THE PROBLEM:
Locate every line in the listing that contains the string "filter", and copy each one in full.

*****

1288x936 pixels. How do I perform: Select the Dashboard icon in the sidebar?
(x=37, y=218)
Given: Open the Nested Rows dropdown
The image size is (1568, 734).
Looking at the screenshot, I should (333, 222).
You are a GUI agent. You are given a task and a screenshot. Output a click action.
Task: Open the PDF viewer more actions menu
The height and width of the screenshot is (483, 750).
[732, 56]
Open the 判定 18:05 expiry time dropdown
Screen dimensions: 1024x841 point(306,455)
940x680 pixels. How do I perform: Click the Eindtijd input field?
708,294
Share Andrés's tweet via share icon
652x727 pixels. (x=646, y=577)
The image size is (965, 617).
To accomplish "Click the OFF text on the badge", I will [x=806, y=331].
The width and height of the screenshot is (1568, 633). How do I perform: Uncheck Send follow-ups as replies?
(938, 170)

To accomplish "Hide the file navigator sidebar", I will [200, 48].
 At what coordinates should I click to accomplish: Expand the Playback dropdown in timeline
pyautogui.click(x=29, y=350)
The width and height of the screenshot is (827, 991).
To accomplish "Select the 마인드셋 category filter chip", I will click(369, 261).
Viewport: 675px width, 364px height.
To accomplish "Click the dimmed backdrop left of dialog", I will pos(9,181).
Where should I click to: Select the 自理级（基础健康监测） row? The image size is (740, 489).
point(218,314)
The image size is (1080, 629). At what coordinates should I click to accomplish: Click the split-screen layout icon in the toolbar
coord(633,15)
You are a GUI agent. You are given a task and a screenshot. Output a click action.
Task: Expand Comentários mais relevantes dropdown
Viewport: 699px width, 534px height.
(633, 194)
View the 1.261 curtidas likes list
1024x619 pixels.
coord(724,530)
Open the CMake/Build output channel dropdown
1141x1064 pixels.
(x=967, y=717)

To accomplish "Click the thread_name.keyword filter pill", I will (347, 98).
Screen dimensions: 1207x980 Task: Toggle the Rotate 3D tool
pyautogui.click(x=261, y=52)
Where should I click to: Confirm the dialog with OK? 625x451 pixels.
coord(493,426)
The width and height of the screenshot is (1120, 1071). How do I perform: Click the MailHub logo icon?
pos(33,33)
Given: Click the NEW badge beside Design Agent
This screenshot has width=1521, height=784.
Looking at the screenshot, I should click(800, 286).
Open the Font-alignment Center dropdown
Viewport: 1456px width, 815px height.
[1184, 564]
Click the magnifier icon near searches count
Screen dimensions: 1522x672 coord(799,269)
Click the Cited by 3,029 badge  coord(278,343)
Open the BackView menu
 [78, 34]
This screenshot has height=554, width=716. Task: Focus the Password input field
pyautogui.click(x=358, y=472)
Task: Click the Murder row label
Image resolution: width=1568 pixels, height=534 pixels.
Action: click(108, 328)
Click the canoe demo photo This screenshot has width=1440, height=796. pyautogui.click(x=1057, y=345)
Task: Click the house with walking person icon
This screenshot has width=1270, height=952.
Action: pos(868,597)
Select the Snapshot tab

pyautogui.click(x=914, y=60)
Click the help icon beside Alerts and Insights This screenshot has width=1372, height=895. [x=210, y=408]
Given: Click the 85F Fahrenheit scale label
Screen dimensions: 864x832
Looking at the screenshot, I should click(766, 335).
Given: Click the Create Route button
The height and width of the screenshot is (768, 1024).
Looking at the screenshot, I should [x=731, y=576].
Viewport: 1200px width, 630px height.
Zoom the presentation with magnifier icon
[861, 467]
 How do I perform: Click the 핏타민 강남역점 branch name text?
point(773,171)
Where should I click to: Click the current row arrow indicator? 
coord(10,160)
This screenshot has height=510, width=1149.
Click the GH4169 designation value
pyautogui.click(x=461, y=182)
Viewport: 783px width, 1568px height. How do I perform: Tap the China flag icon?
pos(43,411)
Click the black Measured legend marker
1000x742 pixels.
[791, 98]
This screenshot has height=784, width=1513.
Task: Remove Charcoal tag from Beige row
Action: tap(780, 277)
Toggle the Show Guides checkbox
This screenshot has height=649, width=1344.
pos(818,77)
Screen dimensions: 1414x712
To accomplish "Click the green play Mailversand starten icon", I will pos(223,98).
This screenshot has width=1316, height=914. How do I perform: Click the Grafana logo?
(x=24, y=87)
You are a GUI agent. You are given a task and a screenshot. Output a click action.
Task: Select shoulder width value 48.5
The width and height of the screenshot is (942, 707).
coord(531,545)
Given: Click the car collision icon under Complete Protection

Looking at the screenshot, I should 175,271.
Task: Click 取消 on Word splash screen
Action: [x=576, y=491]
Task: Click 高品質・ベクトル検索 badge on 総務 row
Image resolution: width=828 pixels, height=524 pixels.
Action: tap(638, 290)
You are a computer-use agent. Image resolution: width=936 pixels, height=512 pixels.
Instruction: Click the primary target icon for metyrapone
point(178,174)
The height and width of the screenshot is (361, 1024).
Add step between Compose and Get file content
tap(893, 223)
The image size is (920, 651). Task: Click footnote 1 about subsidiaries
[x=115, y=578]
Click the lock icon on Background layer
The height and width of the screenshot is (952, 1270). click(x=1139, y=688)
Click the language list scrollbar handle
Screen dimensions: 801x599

*****

RESPONSE FOR THIS EXERCISE:
To accomplish "Select the 마인드셋 category filter chip", I will click(369, 261).
To accomplish "Click the thread_name.keyword filter pill", I will (347, 98).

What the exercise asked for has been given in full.